Bloomberg has said much the same: "We do not want fair fights. We want to go in contests with an advantage."

That's how he built Bloomberg, LLP. That's how he ran for mayor, twice, spending more than $150 million.

The man is an unsentimental strategist who picks battles he can win. He didn't blink in his effort to get former City Council minority leader Tom Ognibene booted from the Republican primary. He kept up a furious ad blitz against Fernando Ferrer, running up the numbers until the polls closed. Why? As Sun Tzu said, "Security against defeat implies defensive tactics; ability to defeat the enemy means taking the offensive."

Bloomberg bombarded every community with native-language ads and on-air testimonies from celebrity Democrats. His campaign spending may not win many points for sportsmanship, but who cares when history is written by the victors?

6. "Companies in the end need direction, not discussion"
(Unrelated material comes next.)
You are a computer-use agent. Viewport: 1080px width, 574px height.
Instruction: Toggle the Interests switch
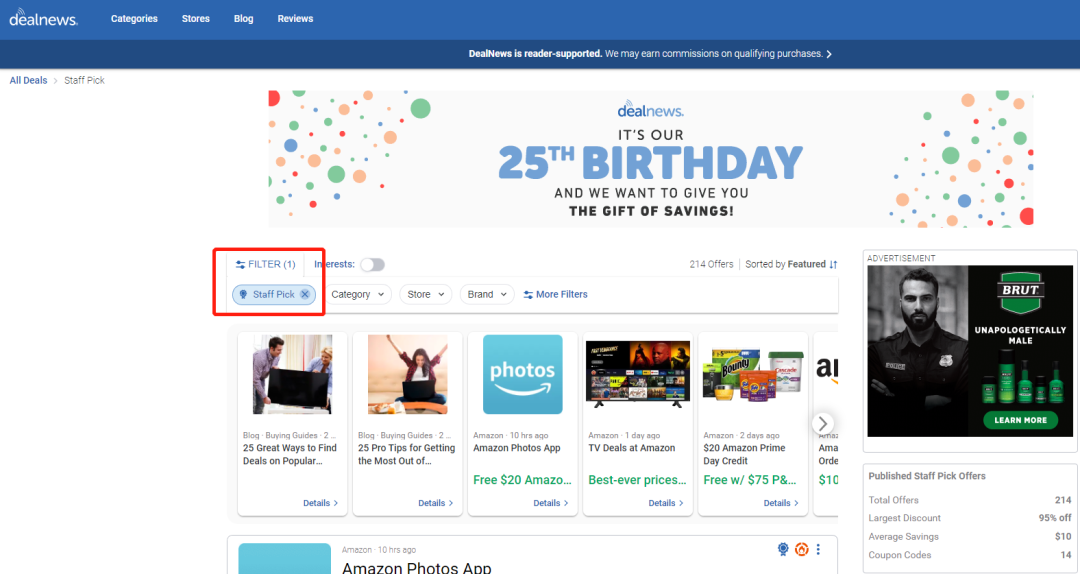click(x=372, y=265)
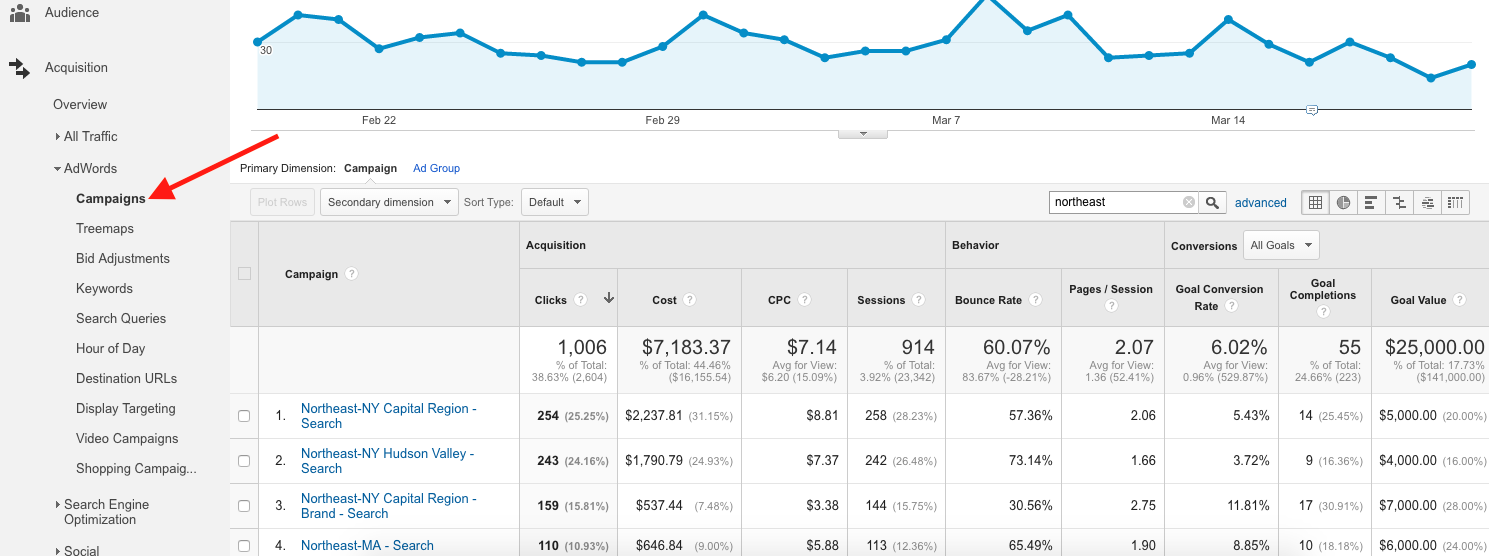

The Bloomberg Administration has been lauded for its Democratic approach and apparent preference for consensus. But there is a pit bull in the bull pen.

"You can't run governments or companies successfully by polling or asking for suggestions," Bloomberg wrote. "Someone must have a vision and take others along, not the reverse."

Bloomberg manages change through negotiation if possible, imposition if necessary. Major policy goals that he deems as in the greater good—like banning smoking in bars without mentioning it in his first campaign—needed to be imperiously imposed to be eventually accepted. While such a decision flew in the face of New York's reputation as a haven for personal choice, polls show that the city ultimately came to support the measure.

7. "Loyalty is everything"

Beneath his Upper East Side civility, Bloomberg has cultivated a cut-throat aspect to his personality that is particularly evident in his treatise when he gets to the subject of corporate loyalty: "God forbid one of our people go to work for a competitor. Then we all heartily and cordially really do hope they fail. In their new job they have an avowed purpose to hurt their old coworkers. They've become bad people. Period. We have a loyalty to us. Leave and you're them."

In another passage, he described competitors as "plotting to take the food from our children's mouths."

If this sounds like Tony Soprano on a bender, recall that his administration has had admirably little turnover to date.

Ratchet up the risks?

So now, after being returned to office in an historic election, the mayor enters the realm of local legend—the self-made billionaire who achieved equally stratospheric success in public service. The question the mayor needs to answer for himself and the city is what he wants to do with all his freshly minted political capital.

It is time for Bloomberg to ratchet up the risks.

In his first term, he played it safe and was successful. Now he should be the aggressive reformer our city needs.

He owes fewer political debts than any mayor imaginable. The boy scout and the statistician, the general and the philosopher within Bloomberg must come together to reach beyond such essential but defensive goals as keeping crime on the decline. We need leadership, not just management.

That means taking on the tough underlying issues that always threaten to throw our city into civic chaos—the unsupportable size and cost of the city government, the clubhouse corruption that corrodes everything from judges to city contracts, the closed political system that makes New York below the mayor's office function like a one-party monopoly. Successors will be unlikely to have the political freedom or will to take on these issues.

Beholden to no one, Bloomberg has the freedom—does he have the will?

Don't screw it up.

//////////

John Avlon, b. 1973, worked on Bill Clinton's re-election campaign, then was Mayor Giuliani's chief speechwriter from 1997-2001.  He is the author of Independent Nation (Crown / Random House, pbk. 2005).